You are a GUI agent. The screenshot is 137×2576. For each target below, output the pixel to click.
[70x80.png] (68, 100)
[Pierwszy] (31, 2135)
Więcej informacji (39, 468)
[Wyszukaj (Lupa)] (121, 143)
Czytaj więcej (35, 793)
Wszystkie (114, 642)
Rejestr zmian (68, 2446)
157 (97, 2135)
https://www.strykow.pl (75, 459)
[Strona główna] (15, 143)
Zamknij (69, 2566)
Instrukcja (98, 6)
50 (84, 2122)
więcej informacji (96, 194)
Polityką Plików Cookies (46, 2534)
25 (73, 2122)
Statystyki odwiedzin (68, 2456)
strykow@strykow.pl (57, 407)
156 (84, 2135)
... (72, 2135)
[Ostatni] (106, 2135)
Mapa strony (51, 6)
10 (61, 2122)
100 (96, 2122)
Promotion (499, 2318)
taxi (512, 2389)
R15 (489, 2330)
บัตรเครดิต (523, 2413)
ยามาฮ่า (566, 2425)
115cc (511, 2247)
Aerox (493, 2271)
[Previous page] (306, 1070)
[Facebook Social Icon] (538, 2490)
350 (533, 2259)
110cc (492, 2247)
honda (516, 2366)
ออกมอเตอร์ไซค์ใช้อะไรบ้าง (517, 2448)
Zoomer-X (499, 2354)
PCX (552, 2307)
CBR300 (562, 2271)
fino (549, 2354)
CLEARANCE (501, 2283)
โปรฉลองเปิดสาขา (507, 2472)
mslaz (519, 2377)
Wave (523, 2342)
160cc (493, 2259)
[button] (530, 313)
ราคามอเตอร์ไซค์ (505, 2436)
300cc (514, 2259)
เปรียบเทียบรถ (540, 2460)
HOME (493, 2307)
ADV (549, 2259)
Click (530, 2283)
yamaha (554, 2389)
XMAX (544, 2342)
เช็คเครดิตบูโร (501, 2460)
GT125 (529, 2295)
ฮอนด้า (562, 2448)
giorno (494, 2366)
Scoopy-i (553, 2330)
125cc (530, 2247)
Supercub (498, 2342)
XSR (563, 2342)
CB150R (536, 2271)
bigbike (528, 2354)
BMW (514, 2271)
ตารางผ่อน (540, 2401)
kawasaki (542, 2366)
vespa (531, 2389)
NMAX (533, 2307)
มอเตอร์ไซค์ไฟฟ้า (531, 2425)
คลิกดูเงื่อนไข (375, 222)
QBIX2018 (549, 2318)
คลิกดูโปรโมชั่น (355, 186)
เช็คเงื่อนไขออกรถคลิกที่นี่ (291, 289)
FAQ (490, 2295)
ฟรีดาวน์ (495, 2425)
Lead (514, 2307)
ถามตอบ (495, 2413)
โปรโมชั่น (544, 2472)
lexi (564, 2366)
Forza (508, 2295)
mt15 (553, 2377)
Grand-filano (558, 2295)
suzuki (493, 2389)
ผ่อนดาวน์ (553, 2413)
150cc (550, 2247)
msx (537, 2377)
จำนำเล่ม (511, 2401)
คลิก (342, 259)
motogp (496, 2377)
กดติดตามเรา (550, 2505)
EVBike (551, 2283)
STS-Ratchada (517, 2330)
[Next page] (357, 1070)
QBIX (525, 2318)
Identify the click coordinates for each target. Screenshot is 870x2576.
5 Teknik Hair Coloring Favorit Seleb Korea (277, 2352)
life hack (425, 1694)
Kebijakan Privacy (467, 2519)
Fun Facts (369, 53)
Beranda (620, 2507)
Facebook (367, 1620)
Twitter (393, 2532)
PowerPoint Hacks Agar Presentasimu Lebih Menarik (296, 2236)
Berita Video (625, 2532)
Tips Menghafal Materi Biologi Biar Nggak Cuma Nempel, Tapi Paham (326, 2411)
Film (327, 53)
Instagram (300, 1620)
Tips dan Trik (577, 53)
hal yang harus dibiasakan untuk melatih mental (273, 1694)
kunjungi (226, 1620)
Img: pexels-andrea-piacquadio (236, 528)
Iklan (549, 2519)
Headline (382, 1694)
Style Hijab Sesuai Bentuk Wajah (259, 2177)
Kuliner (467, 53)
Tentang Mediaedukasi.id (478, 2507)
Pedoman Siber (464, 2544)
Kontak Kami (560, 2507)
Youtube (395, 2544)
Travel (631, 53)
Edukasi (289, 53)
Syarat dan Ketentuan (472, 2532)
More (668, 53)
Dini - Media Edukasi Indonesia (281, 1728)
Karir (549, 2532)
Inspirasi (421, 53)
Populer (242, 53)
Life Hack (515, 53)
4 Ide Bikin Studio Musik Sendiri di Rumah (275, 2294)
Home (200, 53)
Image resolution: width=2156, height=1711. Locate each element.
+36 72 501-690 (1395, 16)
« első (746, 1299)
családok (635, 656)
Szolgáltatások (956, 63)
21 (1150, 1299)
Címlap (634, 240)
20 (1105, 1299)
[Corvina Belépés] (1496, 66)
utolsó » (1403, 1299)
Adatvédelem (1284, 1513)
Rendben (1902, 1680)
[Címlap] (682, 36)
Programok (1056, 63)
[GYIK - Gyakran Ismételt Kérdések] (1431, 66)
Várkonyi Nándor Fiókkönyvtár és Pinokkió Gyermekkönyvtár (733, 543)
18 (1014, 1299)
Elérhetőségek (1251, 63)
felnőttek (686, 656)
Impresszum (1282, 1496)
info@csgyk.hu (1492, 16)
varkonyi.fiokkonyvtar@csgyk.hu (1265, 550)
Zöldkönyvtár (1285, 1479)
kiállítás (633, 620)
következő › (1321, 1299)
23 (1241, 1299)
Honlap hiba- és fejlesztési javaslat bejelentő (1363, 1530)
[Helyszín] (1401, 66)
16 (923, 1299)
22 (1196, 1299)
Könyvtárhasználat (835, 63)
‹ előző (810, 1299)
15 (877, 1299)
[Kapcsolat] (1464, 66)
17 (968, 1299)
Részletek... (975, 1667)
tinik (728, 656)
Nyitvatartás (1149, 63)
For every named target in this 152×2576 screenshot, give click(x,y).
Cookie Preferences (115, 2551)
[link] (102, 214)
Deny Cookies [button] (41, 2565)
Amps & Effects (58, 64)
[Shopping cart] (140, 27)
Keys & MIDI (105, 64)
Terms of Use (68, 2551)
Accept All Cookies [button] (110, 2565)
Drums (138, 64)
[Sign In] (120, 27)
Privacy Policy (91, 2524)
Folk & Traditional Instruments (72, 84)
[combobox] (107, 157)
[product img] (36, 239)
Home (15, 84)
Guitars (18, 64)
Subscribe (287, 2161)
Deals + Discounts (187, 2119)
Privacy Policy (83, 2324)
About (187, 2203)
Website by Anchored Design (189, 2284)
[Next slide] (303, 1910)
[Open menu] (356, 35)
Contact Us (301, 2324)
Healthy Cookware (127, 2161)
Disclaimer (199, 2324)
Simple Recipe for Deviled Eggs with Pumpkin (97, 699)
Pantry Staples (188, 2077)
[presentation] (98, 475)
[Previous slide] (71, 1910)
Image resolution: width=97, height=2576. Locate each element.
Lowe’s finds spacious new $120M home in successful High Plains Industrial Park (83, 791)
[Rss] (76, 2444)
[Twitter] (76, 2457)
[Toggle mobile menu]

→ Directions for this task: The answer is the full set of records above, repeated exactly.

→ Task output:
You are a GUI agent. The screenshot is 137×2576. For each target below, output the pixel to click.
[70x80.png] (68, 100)
[Pierwszy] (31, 2135)
Więcej informacji (39, 468)
[Wyszukaj (Lupa)] (121, 143)
Czytaj więcej (35, 793)
Wszystkie (114, 642)
Rejestr zmian (68, 2446)
157 (97, 2135)
https://www.strykow.pl (75, 459)
[Strona główna] (15, 143)
Zamknij (69, 2566)
Instrukcja (98, 6)
50 (84, 2122)
więcej informacji (96, 194)
Polityką Plików Cookies (46, 2534)
25 (73, 2122)
Statystyki odwiedzin (68, 2456)
strykow@strykow.pl (57, 407)
156 (84, 2135)
... (72, 2135)
[Ostatni] (106, 2135)
Mapa strony (51, 6)
10 (61, 2122)
100 (96, 2122)
Promotion (499, 2318)
taxi (512, 2389)
R15 (489, 2330)
บัตรเครดิต (523, 2413)
ยามาฮ่า (566, 2425)
115cc (511, 2247)
Aerox (493, 2271)
[Previous page] (306, 1070)
[Facebook Social Icon] (538, 2490)
350 (533, 2259)
110cc (492, 2247)
honda (516, 2366)
ออกมอเตอร์ไซค์ใช้อะไรบ้าง (517, 2448)
Zoomer-X (499, 2354)
PCX (552, 2307)
CBR300 (562, 2271)
fino (549, 2354)
CLEARANCE (501, 2283)
โปรฉลองเปิดสาขา (507, 2472)
mslaz (519, 2377)
Wave (523, 2342)
160cc (493, 2259)
[button] (530, 313)
ราคามอเตอร์ไซค์ (505, 2436)
300cc (514, 2259)
เปรียบเทียบรถ (540, 2460)
HOME (493, 2307)
ADV (549, 2259)
Click (530, 2283)
yamaha (554, 2389)
XMAX (544, 2342)
เช็คเครดิตบูโร (501, 2460)
GT125 (529, 2295)
ฮอนด้า (562, 2448)
giorno (494, 2366)
Scoopy-i (553, 2330)
125cc (530, 2247)
Supercub (498, 2342)
XSR (563, 2342)
CB150R (536, 2271)
bigbike (528, 2354)
BMW (514, 2271)
ตารางผ่อน (540, 2401)
kawasaki (542, 2366)
vespa (531, 2389)
NMAX (533, 2307)
มอเตอร์ไซค์ไฟฟ้า (531, 2425)
คลิกดูเงื่อนไข (375, 222)
QBIX2018 (549, 2318)
คลิกดูโปรโมชั่น (355, 186)
เช็คเงื่อนไขออกรถคลิกที่นี่ (291, 289)
FAQ (490, 2295)
ฟรีดาวน์ (495, 2425)
Lead (514, 2307)
ถามตอบ (495, 2413)
โปรโมชั่น (544, 2472)
lexi (564, 2366)
Forza (508, 2295)
mt15 (553, 2377)
Grand-filano (558, 2295)
suzuki (493, 2389)
ผ่อนดาวน์ (553, 2413)
150cc (550, 2247)
msx (537, 2377)
จำนำเล่ม (511, 2401)
คลิก (342, 259)
motogp (496, 2377)
กดติดตามเรา (550, 2505)
EVBike (551, 2283)
STS-Ratchada (517, 2330)
[Next page] (357, 1070)
QBIX (525, 2318)
Identify the click coordinates for each target. Screenshot is 870x2576.
5 Teknik Hair Coloring Favorit Seleb Korea (277, 2352)
life hack (425, 1694)
Kebijakan Privacy (467, 2519)
Fun Facts (369, 53)
Beranda (620, 2507)
Facebook (367, 1620)
Twitter (393, 2532)
PowerPoint Hacks Agar Presentasimu Lebih Menarik (296, 2236)
Berita Video (625, 2532)
Tips Menghafal Materi Biologi Biar Nggak Cuma Nempel, Tapi Paham (326, 2411)
Film (327, 53)
Instagram (300, 1620)
Tips dan Trik (577, 53)
hal yang harus dibiasakan untuk melatih mental (273, 1694)
kunjungi (226, 1620)
Img: pexels-andrea-piacquadio (236, 528)
Iklan (549, 2519)
Headline (382, 1694)
Style Hijab Sesuai Bentuk Wajah (259, 2177)
Kuliner (467, 53)
Tentang Mediaedukasi.id (478, 2507)
Pedoman Siber (464, 2544)
Kontak Kami (560, 2507)
Youtube (395, 2544)
Travel (631, 53)
Edukasi (289, 53)
Syarat dan Ketentuan (472, 2532)
More (668, 53)
Dini - Media Edukasi Indonesia (281, 1728)
Karir (549, 2532)
Inspirasi (421, 53)
Populer (242, 53)
Life Hack (515, 53)
4 Ide Bikin Studio Musik Sendiri di Rumah (275, 2294)
Home (200, 53)
Image resolution: width=2156, height=1711. Locate each element.
+36 72 501-690 (1395, 16)
« első (746, 1299)
családok (635, 656)
Szolgáltatások (956, 63)
21 (1150, 1299)
Címlap (634, 240)
20 (1105, 1299)
[Corvina Belépés] (1496, 66)
utolsó » (1403, 1299)
Adatvédelem (1284, 1513)
Rendben (1902, 1680)
[Címlap] (682, 36)
Programok (1056, 63)
[GYIK - Gyakran Ismételt Kérdések] (1431, 66)
Várkonyi Nándor Fiókkönyvtár és Pinokkió Gyermekkönyvtár (733, 543)
18 (1014, 1299)
Elérhetőségek (1251, 63)
felnőttek (686, 656)
Impresszum (1282, 1496)
info@csgyk.hu (1492, 16)
varkonyi.fiokkonyvtar@csgyk.hu (1265, 550)
Zöldkönyvtár (1285, 1479)
kiállítás (633, 620)
következő › (1321, 1299)
23 (1241, 1299)
Honlap hiba- és fejlesztési javaslat bejelentő (1363, 1530)
[Helyszín] (1401, 66)
16 (923, 1299)
22 (1196, 1299)
Könyvtárhasználat (835, 63)
‹ előző (810, 1299)
15 (877, 1299)
[Kapcsolat] (1464, 66)
17 (968, 1299)
Részletek... (975, 1667)
tinik (728, 656)
Nyitvatartás (1149, 63)
For every named target in this 152×2576 screenshot, give click(x,y).
Cookie Preferences (115, 2551)
[link] (102, 214)
Deny Cookies [button] (41, 2565)
Amps & Effects (58, 64)
[Shopping cart] (140, 27)
Keys & MIDI (105, 64)
Terms of Use (68, 2551)
Accept All Cookies [button] (110, 2565)
Drums (138, 64)
[Sign In] (120, 27)
Privacy Policy (91, 2524)
Folk & Traditional Instruments (72, 84)
[combobox] (107, 157)
[product img] (36, 239)
Home (15, 84)
Guitars (18, 64)
Subscribe (287, 2161)
Deals + Discounts (187, 2119)
Privacy Policy (83, 2324)
About (187, 2203)
Website by Anchored Design (189, 2284)
[Next slide] (303, 1910)
[Open menu] (356, 35)
Contact Us (301, 2324)
Healthy Cookware (127, 2161)
Disclaimer (199, 2324)
Simple Recipe for Deviled Eggs with Pumpkin (97, 699)
Pantry Staples (188, 2077)
[presentation] (98, 475)
[Previous slide] (71, 1910)
Image resolution: width=97, height=2576. Locate each element.
Lowe’s finds spacious new $120M home in successful High Plains Industrial Park (83, 791)
[Rss] (76, 2444)
[Twitter] (76, 2457)
[Toggle mobile menu]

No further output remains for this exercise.